- **Reading passage**:
##############################

On Wed, Mar 15, 2006 at 09:02:22PM -0800, Ben Pfaff wrote:
> Ron <[EMAIL PROTECTED]> writes:
> 
> > Do you know of some compiler that will choke on the more unabbreviated
> > form I posted earlier?  
> 
> You mean "int main(void)"?  Yes.  K&R C compilers will choke on
> it.  Autoconf 2.59 still has some support for K&R C.  If you go
> around replacing () by (void) you will break that support.

No I mean using int main(int,char**), with named arguments, and
enough trivial boilerplate using them to avoid the other typical
warnings.  Hmm.  I guess a pure K&R would choke on that too.
Ok, there's a clue that was eluding me...

I suppose the only real answer then is another layer of indirection.
Some sort of AC_MAIN variable that controls (read: lets me control)

##############################

In the email about compiler support, which version of Autoconf still has some support for K&R C? The data has no connection to the email about compiler support.

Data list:
##############################

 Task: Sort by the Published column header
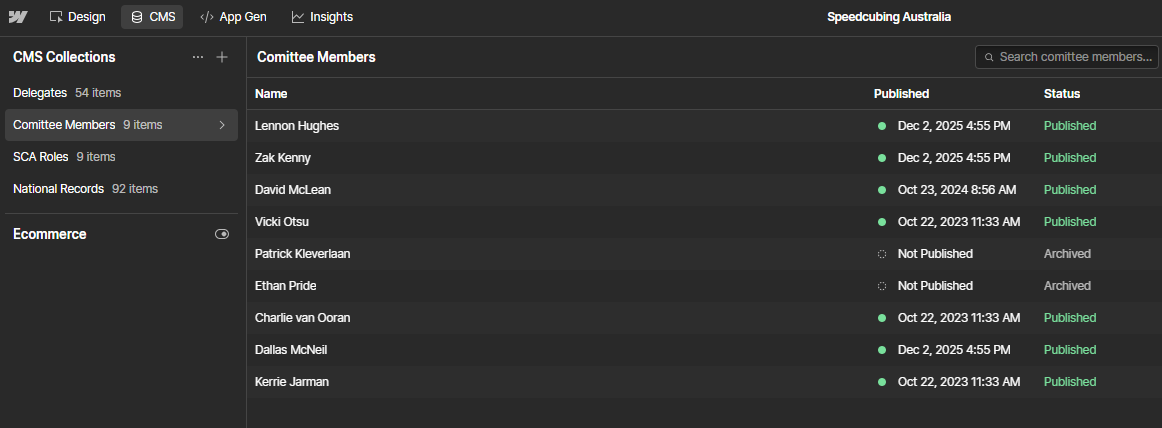click(901, 94)
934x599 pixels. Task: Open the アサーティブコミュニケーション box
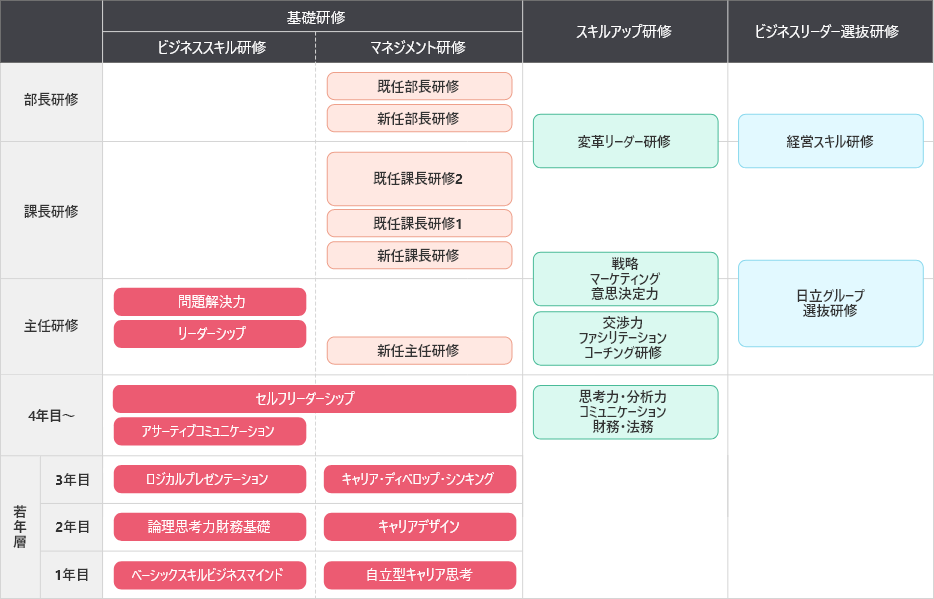[x=210, y=431]
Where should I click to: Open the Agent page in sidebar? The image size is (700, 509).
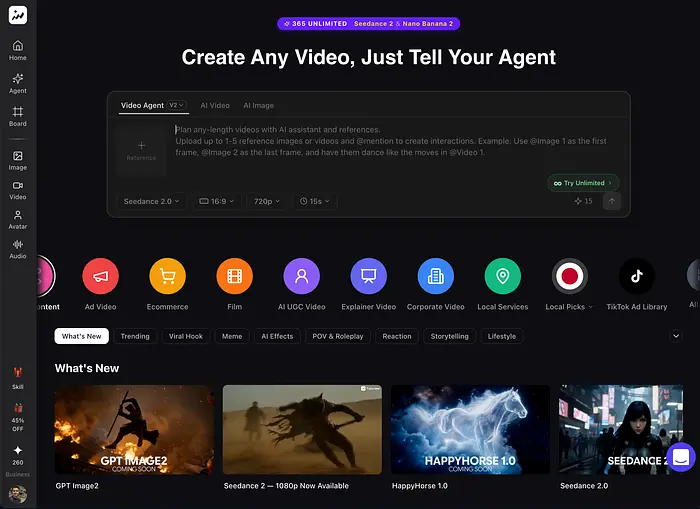(x=18, y=82)

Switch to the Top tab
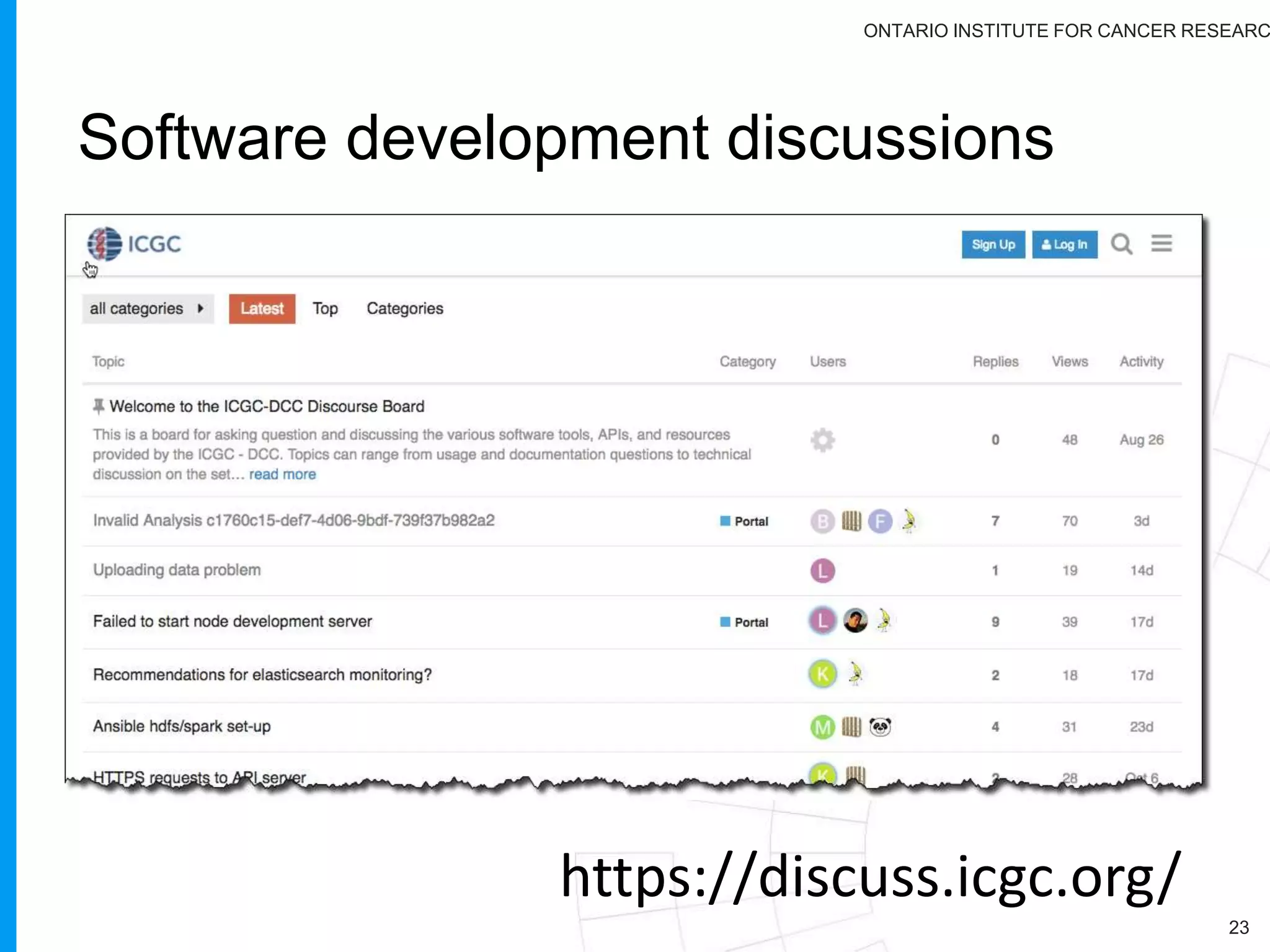(325, 309)
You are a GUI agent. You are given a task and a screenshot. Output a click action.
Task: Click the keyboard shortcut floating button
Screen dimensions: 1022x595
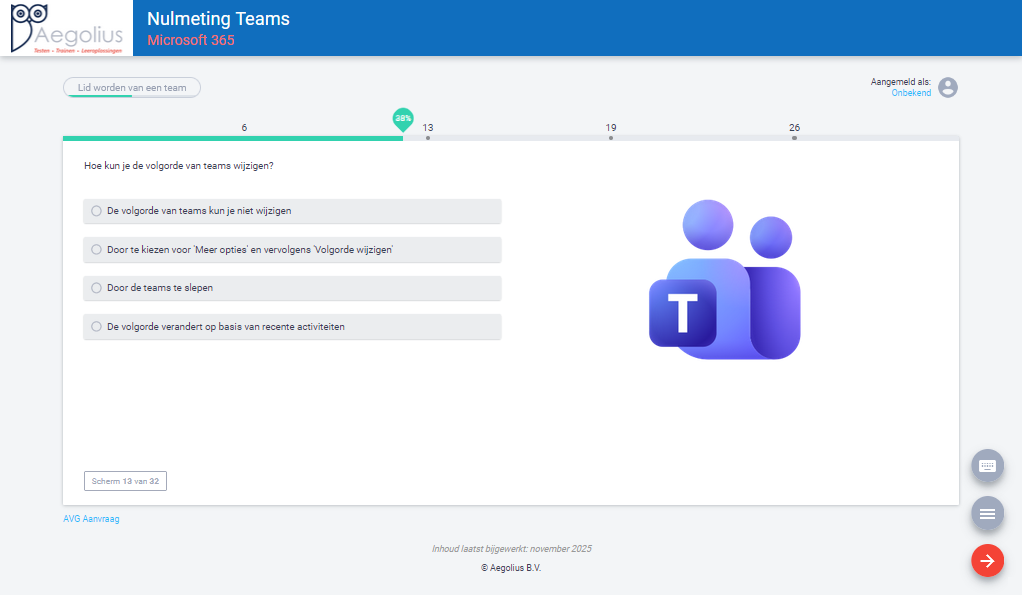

##############################

- **The answer**:
Autoconf 2.59